In thinking about performance on iOS/Android, I was wondering what would be the best way to move 9 individual game objects (in C# by the way). Would it be better to write one script that calls multiple GameObject.Find() ? That is what my intuition tells me.
Any other advice related to performance/good practice is also appreciated.
GameObject.Find() is one of the SLOWEST functions you can call. You should avoid it in almost every case. It is much better practice to have multiple scripts, each controlling their own instance. this allows you to just write one script and have it move all 9 objects. Without more info, if you want one script to move all objects for some reason, it is better to keep references to all of them. Best practice is to just have an array as a public field and assign the objects in the inspector.
Thanks for the response skalev, my worry is that each object moves as a function of Input.GetTouch().deltaPosition but with a different constant, like obj1 moves deltaPosition.y + 10, obj2 moves deltaPosition + 20, etc… meaning I would need 9 different scripts (correct me if I’m wrong).
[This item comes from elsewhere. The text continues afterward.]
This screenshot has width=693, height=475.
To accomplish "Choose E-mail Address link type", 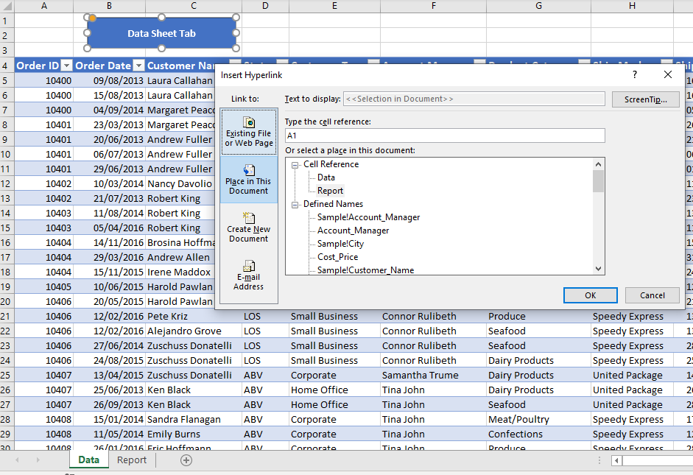I will (x=249, y=275).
Would this still be better?
Make the script have a public (or serialized) field that holds the constant. You can then have the same function use that field, which you will define in the inspector. So :
public class MovementClass
{
public float ConstantMotion;
void MyMoveFunction(float deltaPos)
{
transform.position += deltaPos + ConstantMotion;
}
}
My fridge probably has enough computing power to track nine objects. Performance isn’t a problem.
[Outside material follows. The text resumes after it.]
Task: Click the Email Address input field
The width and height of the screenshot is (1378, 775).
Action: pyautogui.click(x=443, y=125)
But if it was… GameObject.Find is comparatively slow and should never be used in performance sensitive code. Individual components are better, but will still struggle to handle several thousand objects. Your best option is normally to itterate through an array of things. This will get you to the thousands level. To get higher you need to start caching results and faking some of your objects.
Consider this pseudo, not tested code. But in principle this is also a way if you want 1 script to move several objects. You can assign objects in the array in inspector. Or you can fill the list in Start(), in there a few GameObject.Find() won’t do much harm since it’s just done once when game starts.
public class MovementClass
{
public float ConstantMotion;
public Transform[] Movers;
void MyMoveFunction(float deltaPos)
{
foreach (Transform t in Movers) {
t.Translate(deltaPos + ConstantMotion);
}
}
}
That’s new to me, but good to know. I looked up some links but they all seem to refer to List<> types, not simplest form of array. And even still they say it differs on case-by-case, some producing no garbage. But i didn’t remember the right syntax to for loop, is it
for (int i=0; i < Movers.count; i++) , or Movers.length or something? I rely on code completion feature for these, but whatever loop works.